> **ASSIGNMENT**
Though the records contain pictures, copy none of them; repeat exactly the lines from the one with "Task: Open the 服务市场 menu item" to the end.

[Saved entries]
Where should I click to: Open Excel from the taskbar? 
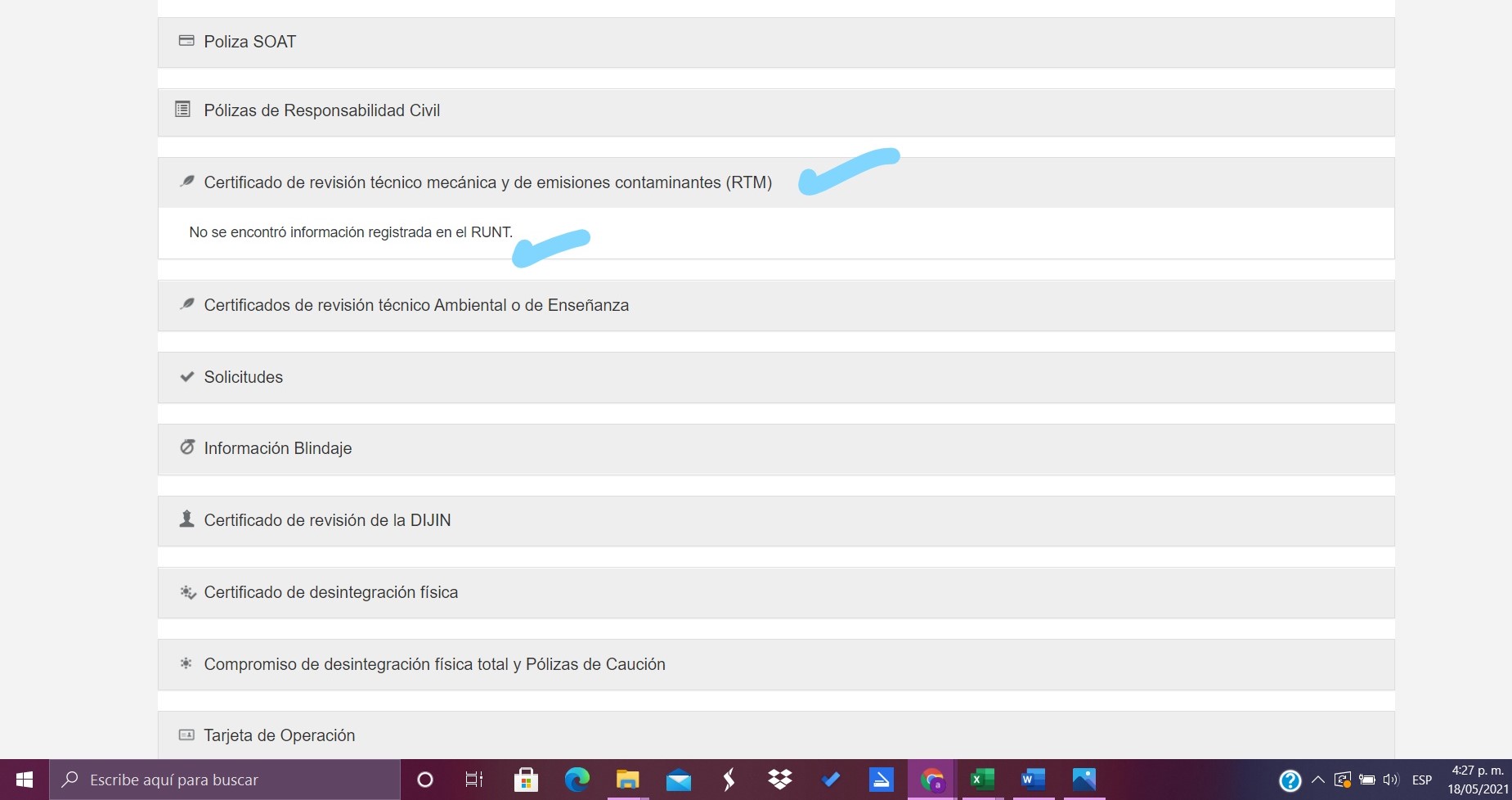pos(981,780)
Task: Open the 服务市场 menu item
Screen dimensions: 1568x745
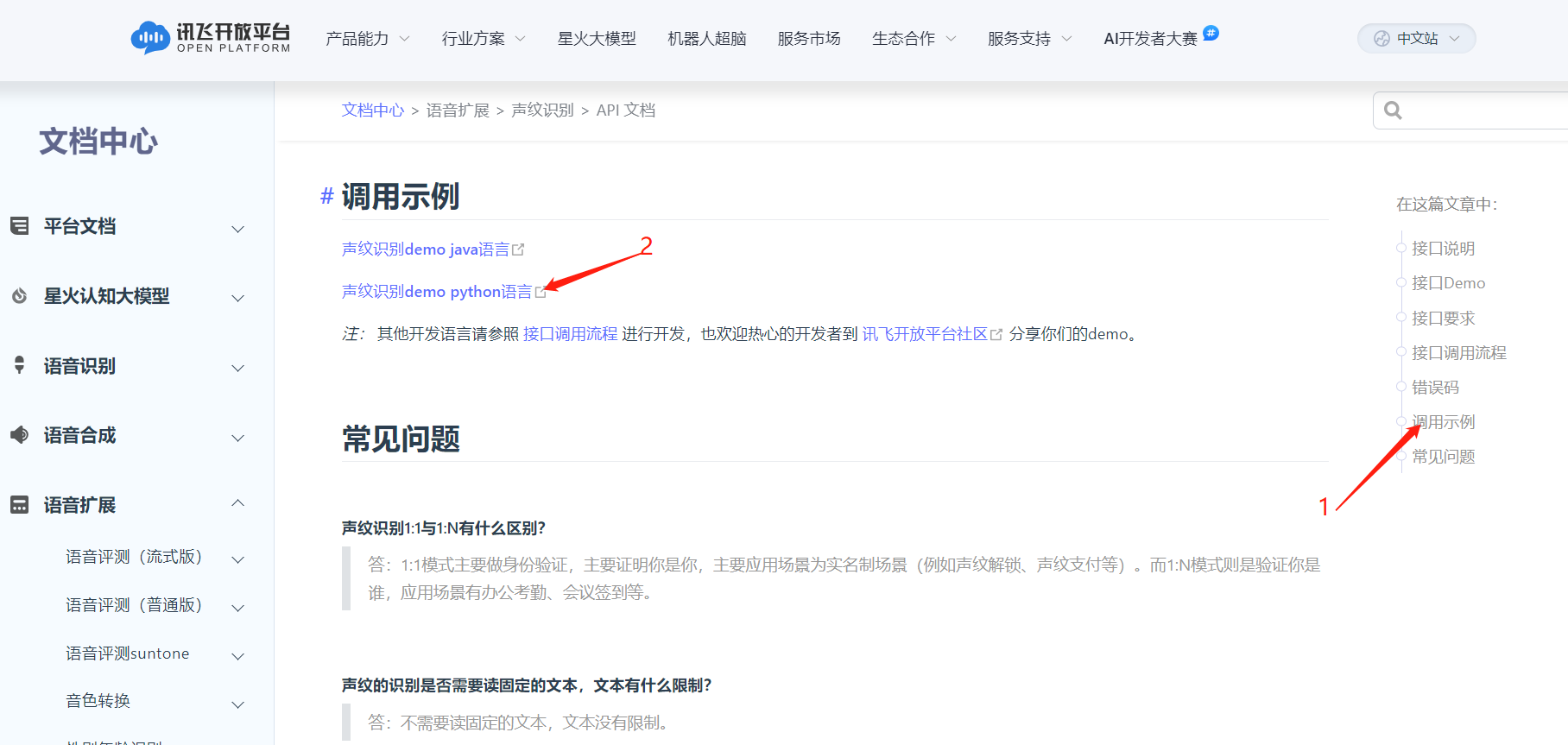Action: (x=808, y=39)
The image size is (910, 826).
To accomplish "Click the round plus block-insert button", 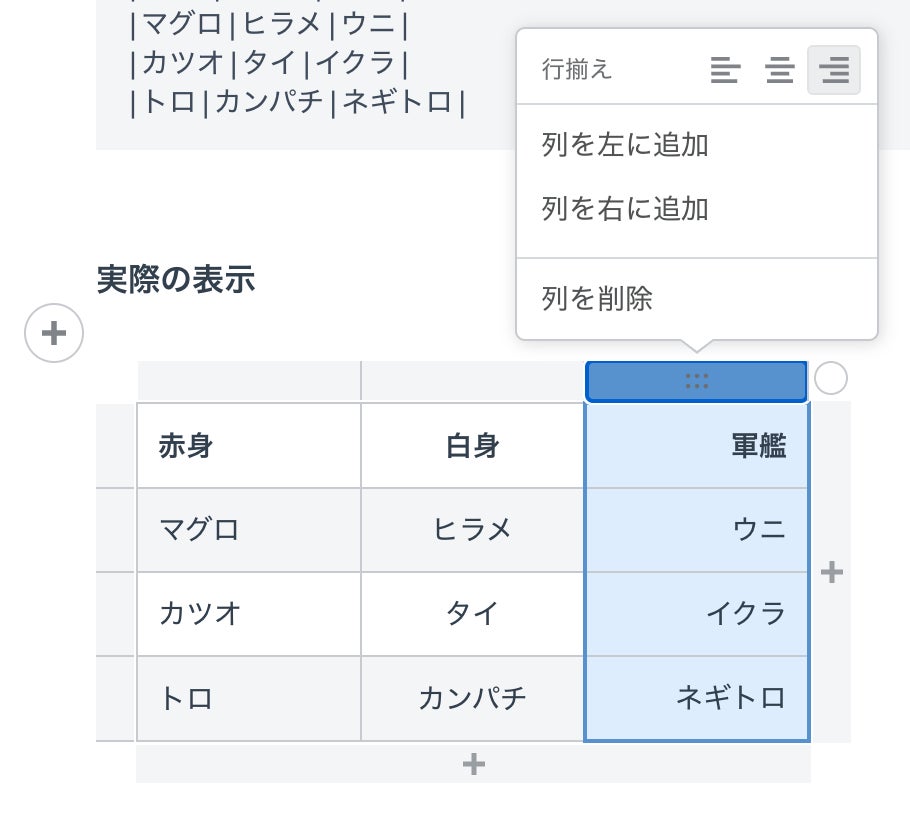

> **WRITTEN ANSWER**
Task: Open the 服务市场 menu item
Screen dimensions: 1568x745
Action: (x=808, y=39)
The image size is (910, 826).
To accomplish "Click the round plus block-insert button", 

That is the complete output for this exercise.